1960 aviation accident

Capital Airlines Flight 20 was a U.S. scheduled passenger flight from Washington, D.C. to Norfolk, Virginia. A Vickers Viscount flying the route crashed into a farm in Charles City County, Virginia, on January 18, 1960. The accident was the fourth fatal crash involving a Capital Viscount in less than two years; the first three were Capital Airlines Flight 67 (April 1958), Capital Airlines Flight 300 (May 1958) and Capital Airlines Flight 75 (May 1959).

== Accident ==
The plane was cruising at an altitude of 8,000 feet when it encountered icing. This caused two engines to fail. As the craft descended, the other two engines also failed, causing the propellers to autofeather. The crew tried and failed to restart the engines, and were unable to unfeather the propellers normally; they then put the plane into a dive in an attempt to force the propellers from their feathered position. Eventually they succeeded in restarting engine number four. They applied full power to this engine, which caused the craft to enter a circling descent until crashing into trees; at the time of impact it had almost no forward velocity. Five trees were driven through the fuselage, yet their trunks remained intact.

The plane burned for hours after the crash, the police said at the time. They also indicated that they had not been able to approach it to make an effort at recovering bodies. In addition, treacherous underfooting made the use of firefighting equipment almost impossible.

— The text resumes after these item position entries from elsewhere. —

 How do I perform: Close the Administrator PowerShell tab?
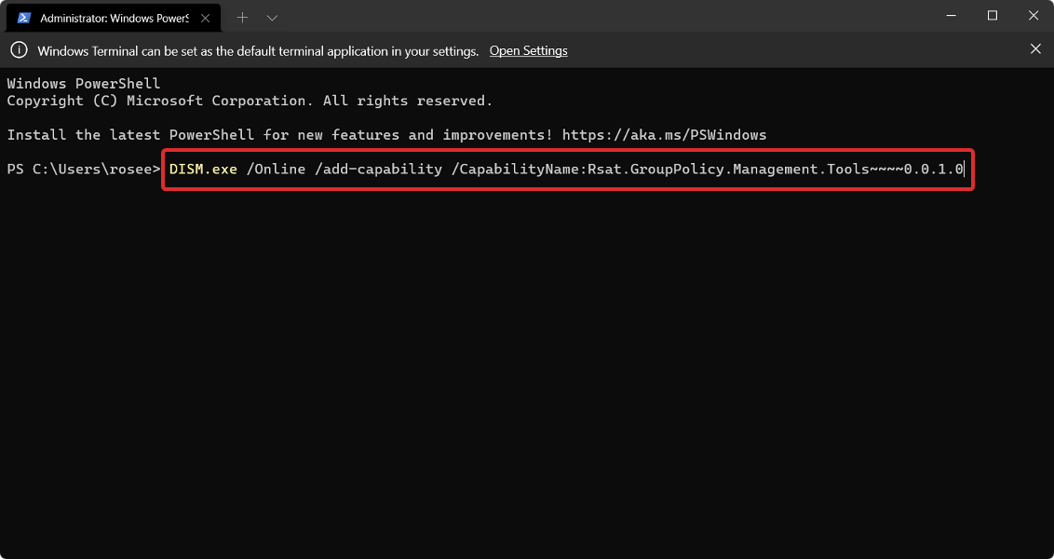click(x=205, y=17)
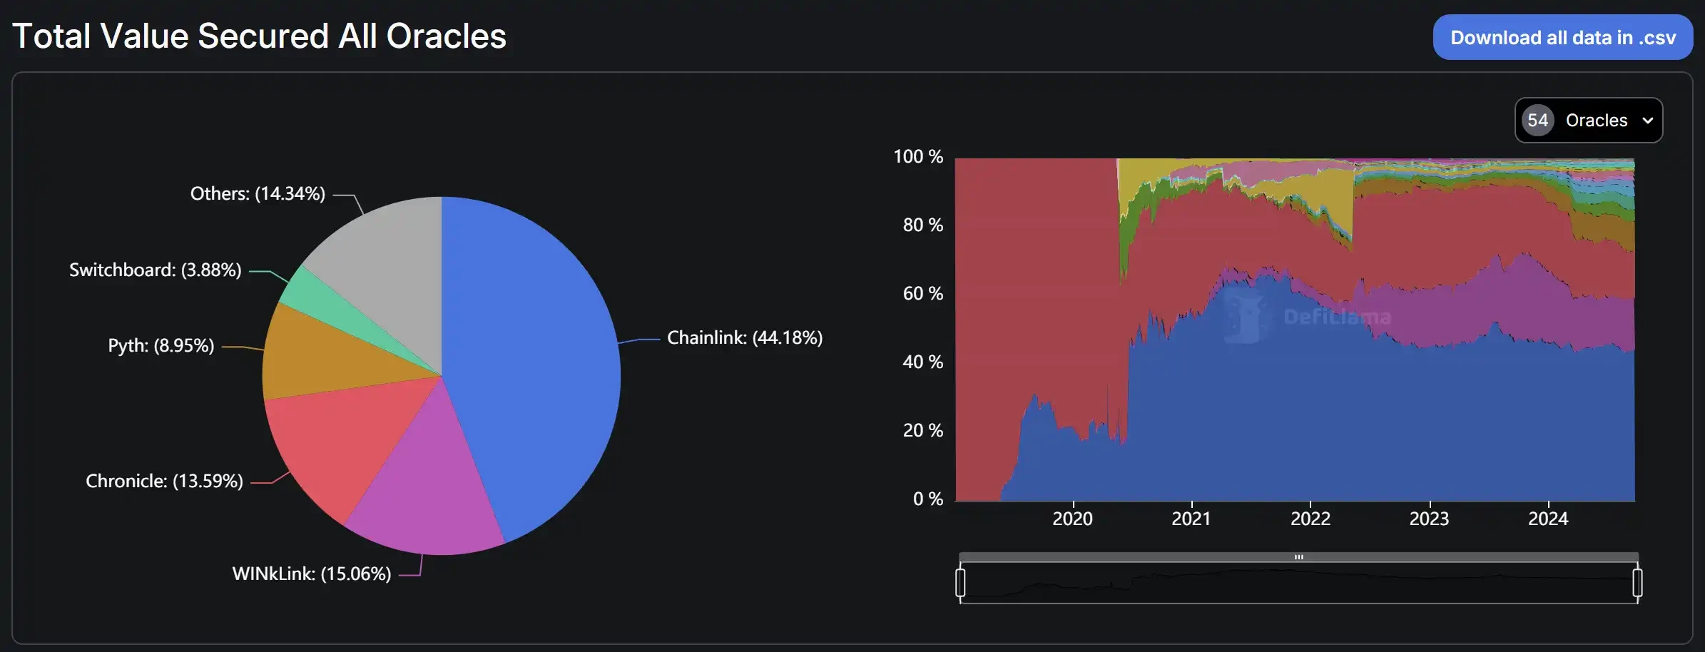Click the 2022 tick on the timeline axis
The height and width of the screenshot is (652, 1705).
point(1310,518)
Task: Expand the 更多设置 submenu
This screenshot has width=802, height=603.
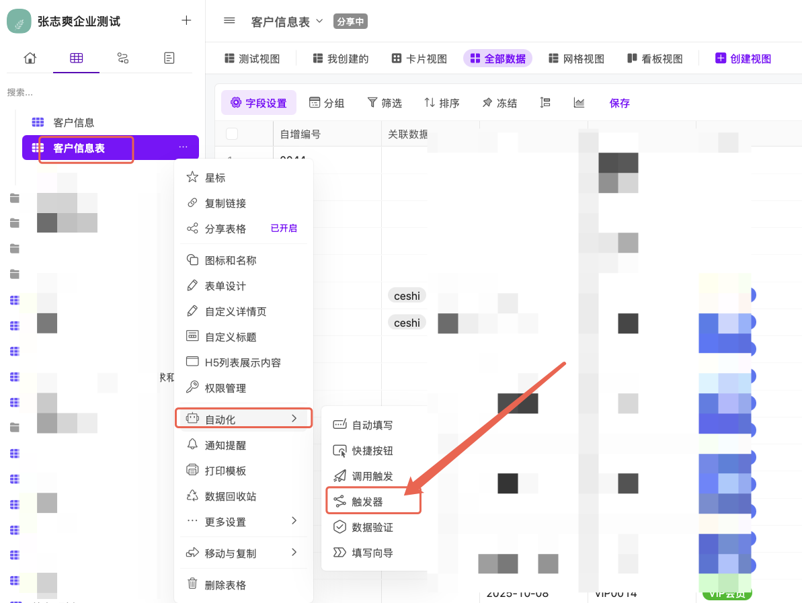Action: point(243,522)
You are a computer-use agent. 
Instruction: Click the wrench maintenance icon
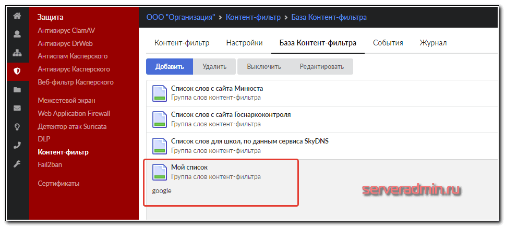[17, 164]
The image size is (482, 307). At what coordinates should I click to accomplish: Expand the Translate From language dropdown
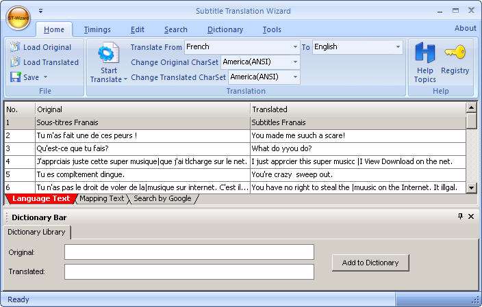tap(295, 47)
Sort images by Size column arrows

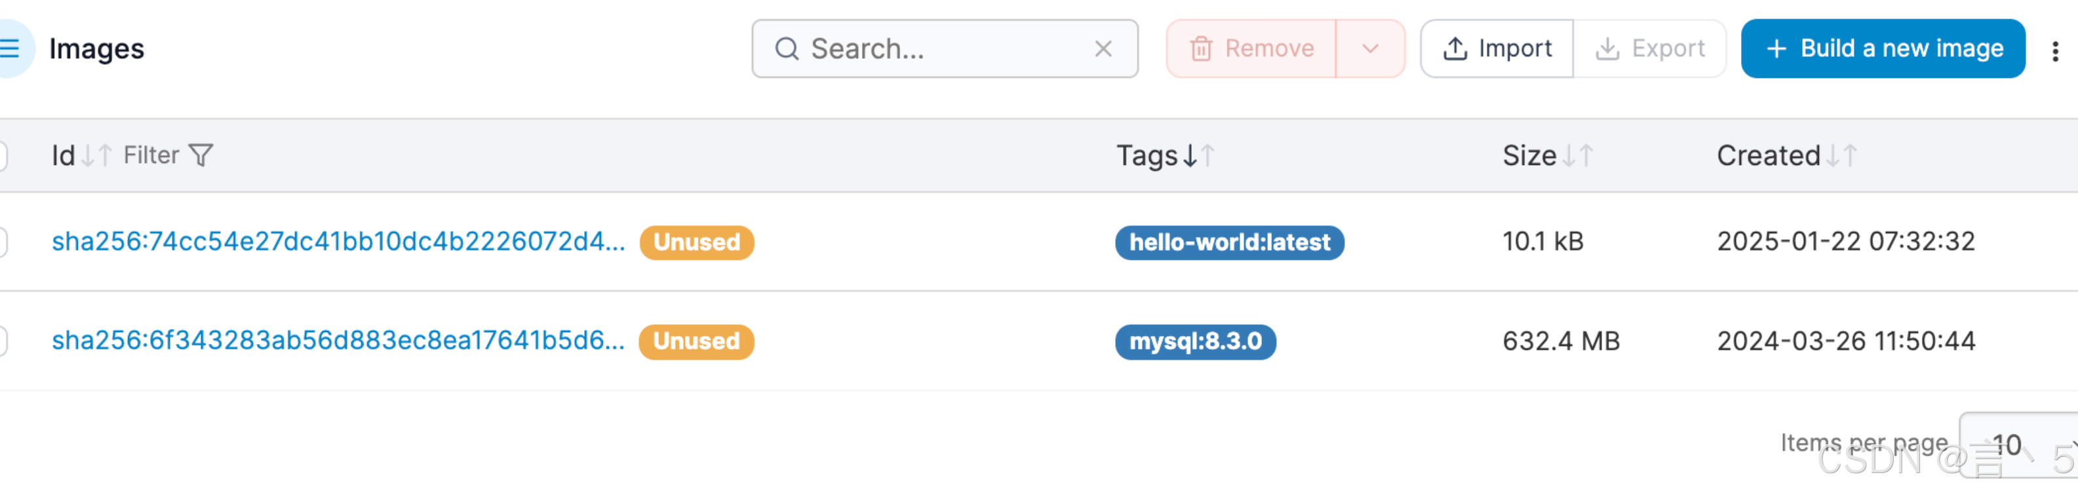point(1577,156)
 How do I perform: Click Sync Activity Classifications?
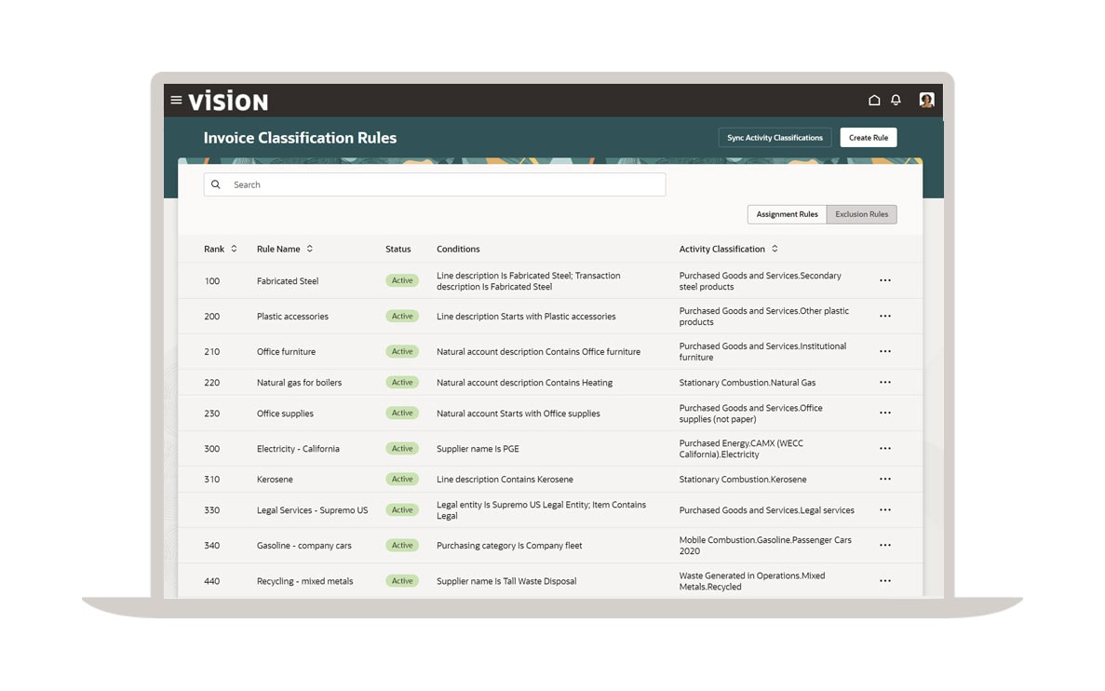pyautogui.click(x=775, y=137)
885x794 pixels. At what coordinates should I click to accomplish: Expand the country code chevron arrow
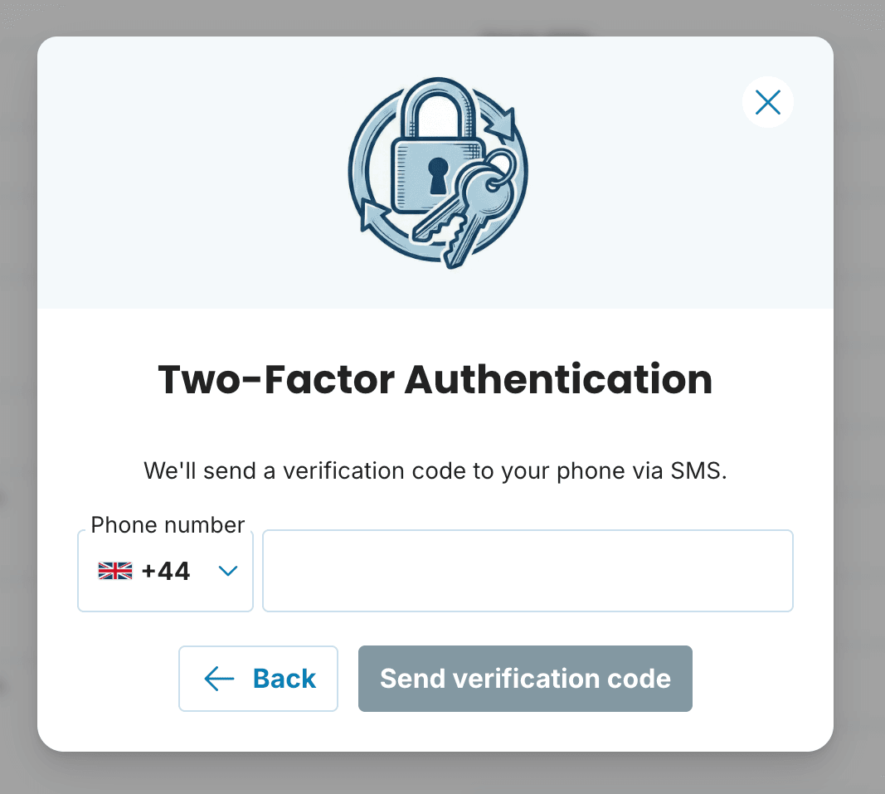[227, 571]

Heavy fog had closed many airports throughout eastern Virginia and had blanketed the area when the plane bearing 44 passengers and a crew of four came down on swampland near Sandy Gut, a tributary of the Chickahominy River about 30 miles southeast of Richmond. The plane was flying from Chicago to Norfolk – where the airport was open – by way of Washington. It had left Washington at 9:40 p.m. and crashed at 11 p.m. Capital Airlines in Washington identified the jet-prop aircraft's crew as Capt. James B. Fornasero, pilot; Philip Henry Cullom, first officer; and two hostesses, Diane Margaret O'Donnell and Brigitte Friede Helene Jordt.
— New York Times, Jan. 19, 1960

== Investigation ==
The crash was attributed to the fact that, as per airline policy, the pilots had delayed arming the engine ice protection systems even though they were flying in icy conditions; causing the 2 engines to lose too much power. Capital Airlines changed its emergency checklist after the crash, deleting the instruction that pilots were to descend to a warmer climate to relight the systems and instructing them that, provided that correct procedure was followed, the engine could be restarted at any height.